Pages

Minggu, 05 Juni 2016

Penduduk Jepang hampir punah

#30harimenulis 2016

tema hari ke-5: berita yg kamu baca hari ini dan pendapatmu mengenainya.

*ubek-ubek berita online*

*ubek-ubek lagi*

Belum ada yang pengen saya komentarin.

Lalu hati ini jatuh pada foto senyum anak lelaki kecil bermata sipit. Sedang mengacungkan dua jarinya tanda "peace" headline di bawahnya bertajuk: "Permintaan maaf dari ayah yang meninggalkan anaknya di hutan."

APA??
Saya pun berkeinginan untuk tahu lebih banyak isi beritanya. Ada beberapa link yang saya buka terkait dengan berita tersebut.
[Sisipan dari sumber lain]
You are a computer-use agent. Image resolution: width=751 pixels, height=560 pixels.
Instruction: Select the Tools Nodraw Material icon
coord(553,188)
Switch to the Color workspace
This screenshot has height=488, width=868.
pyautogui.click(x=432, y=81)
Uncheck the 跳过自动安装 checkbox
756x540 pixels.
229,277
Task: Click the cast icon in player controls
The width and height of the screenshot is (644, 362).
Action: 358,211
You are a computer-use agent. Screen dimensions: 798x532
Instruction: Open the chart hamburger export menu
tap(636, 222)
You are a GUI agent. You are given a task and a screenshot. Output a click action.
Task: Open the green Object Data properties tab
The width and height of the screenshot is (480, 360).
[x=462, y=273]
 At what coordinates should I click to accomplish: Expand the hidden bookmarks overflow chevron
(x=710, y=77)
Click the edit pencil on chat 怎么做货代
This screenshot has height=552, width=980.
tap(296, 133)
Jadi, awalnya orang tua anak tsb enggak ngaku kalau sengaja meninggalkan anaknya. Hanya lapor kehilangan anak di hutan. Hati nurani emang enggak bisa bohong. Mungkin karena dihantui rasa bersalah, akhirnya orang tua tersebut mengaku bahwa anaknya ditinggal sebagai hukuman karena nakal.

Selama seminggu Yamato Tanooka, 7 tahun, bertahan hidup di hutan hanya dengan minum air selama sepekan. Banyak pihak yang terlibat dalam pencariannya. Dan akhirnya ia ditemukan dekat barak militer.

Penemuan Yamato bahkan dianggap keajaiban karena Jepang tengah memasuki musim dimana buah dan sayuran yang dapat dikonsumsi sulit ditemukan.

Sebelum sok-sok menghakimi orang tua Yamato (yang walaupun wajar kalau menganggap tindakan menghukum anaknya enggak lucu), saya berusaha untuk mencari-cari referensi tentang gimana sih orang-orang menganggap anak atau pernikahan itu.

Dulu saya punya teman orang jepang yg mengatakan bahwa buat orang jepang menikah apalagi punya anak adalah suatu hal yang dianggap beban banget. Bikin mikir ribuan kali sebelum memutuskan menikah apalagi punya anak.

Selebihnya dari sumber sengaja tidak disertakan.